Fanni: What do I do, Dave?

DBM: Do what you feel is in your own best interest.

Fanni: I don’t know what is best for me right now

DBM: If I were in your shoes, I’d allow myself to feel the weight and depth of all of the emotions going on inside of me.

Fanni: And then what?

DBM: And not rush myself to ‘fix’ anything as at yet.

Fanni: How about the timelines of my wedding?

DBM: It’s okay to also grieve the loss of a wedding at your own pace. Do not offer forgiveness to a person who isn’t giving you room to reflect over or feel the sharpness of the hurt of what has happened because of his decisions. You have to gain a better insight into situations that enables you to make the healthiest of choices with time.

Fanni: You wouldn’t go ahead with the wedding if you were in my shoes?

DBM: It depends

Fanni: On what, Dave?

DBM: On whether or not I believe I’m deserving and worthy of love, respect, loyalty and trust. Whether the other person is deserving of me rebuilding the trust I once had in them.

Fanni: I understand. Even though I feel hurt I still love him.

DBM: Good for you. I know so many people who loved each other strongly, but then still ended up divorced.

Fanni: Are men always going to cheat?

DBM: Some men in committed relationships would always want to have sex with other people. And would take advantage of the slightest opportunity as it arises. Question is: would that be a dealbreaker for you?

Fanni: Yes, that’s a dealbreaker for me

DBM: You don’t have to suffer quietly through any form of disloyalty from a partner. Decide which path makes sense to you and travel on it alone or with him or someone else along.

Fanni: But I can forgive right?

DBM: Yes. We all deserve forgiveness. We’ve all been hurt and betrayed one way or the other. If I’m choosing to forgive someone for a wrong done me, I’m choosing to detach myself from the pain the wrong rubs off me. I am choosing to detach myself from the anger and bitterness it buries within me. It’s not just a lip service. It’s an actual sacrifice to want to pardon an unfortunate past or wrong behavior of someone.

Fanni: He said he cheated because I wasn’t giving in to frequent sex. How much sex will make a man not cheat?

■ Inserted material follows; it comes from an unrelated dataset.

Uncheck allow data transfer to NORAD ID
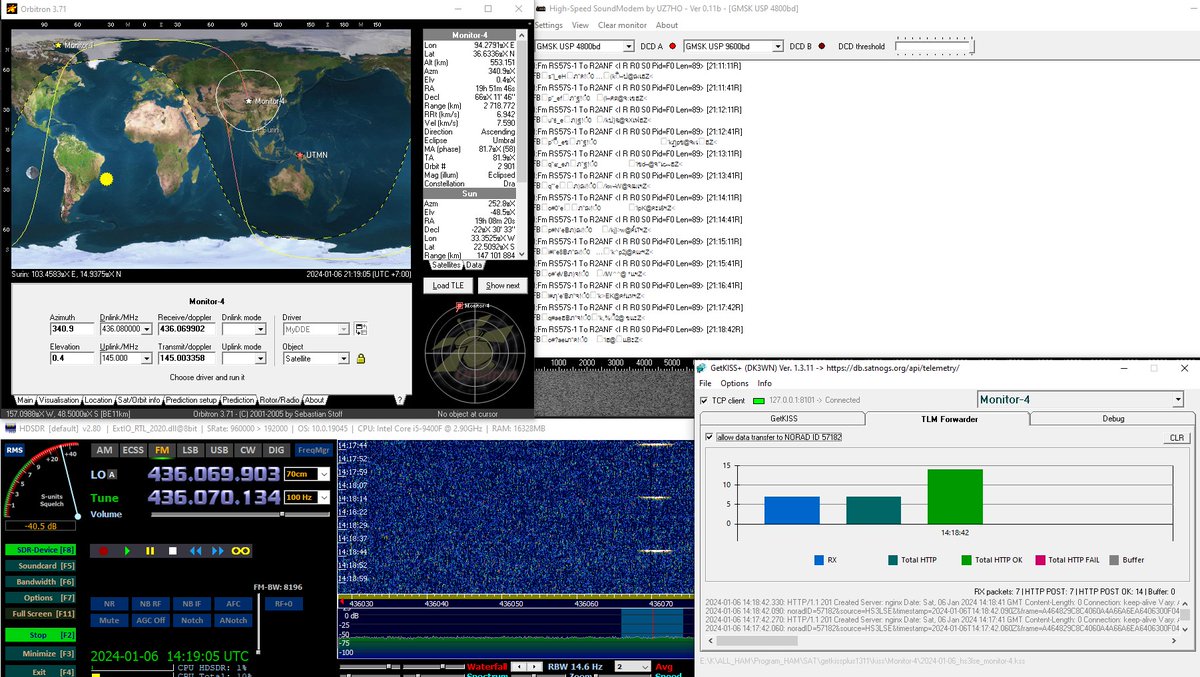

DBM: What do you do for a living?

Fanni: I’m a corporate counsel, an in-house attorney for a company to manage its legal affairs

DBM: The egos of most men, fortunately or unfortunately, are tied to sex. You need to know the kind of partner you are with and make what motivates and keeps them going a priority. If it’s sex, you need to make sex a priority. Not YOUR priority but A priority. You see the difference, no?

Fanni: I do

DBM: We panic when something we deem important in our relationships start to feel like it’s gradually fading on us or getting missing. That also doesn’t mean it fixes all things. You can give a man regular sex and still end up being cheated on.

Fanni: Ok

DBM: If he’s showing you now that he’s not content with what you bring to his life and the relationship, he will never be content as he ages, unfortunately. There is always something new for people who are not content to pursue. It can be fresh sex, or a totally different kind of sex. It can be more sex which in their minds, only you cannot satisfy that thrill and experience. It’s like corruption. What will make a successful lawyer want to put his career on hold just to pursue politics? Do you really believe it’s because he wants to help people or build the economy?

Fanni: The money to steal

DBM: Exactly. Most men knowingly would deceive and mislead you just to satisfy their ego. I can only suggest to you to trust the voice of your intuition. That is an act of faith over fear.

Fanni: I don’t know if I’ve mentioned my age but my biological clock is ticking. I’m concerned about that one too. I don’t know how long it’s going to take me to find another man to date and plan marriage with. I’m just being real with you.

DBM: Children are a wonderful side bonus that are supposed to come from a healthy union. With or without children, marriage is supposed to be about partnership. Having a life partner, a teammate to do life and its challenges with. I don’t think we marry because we want children. We marry because we want that genuine commitment and bond that binds and holds two people together to do their very best to hold it all together.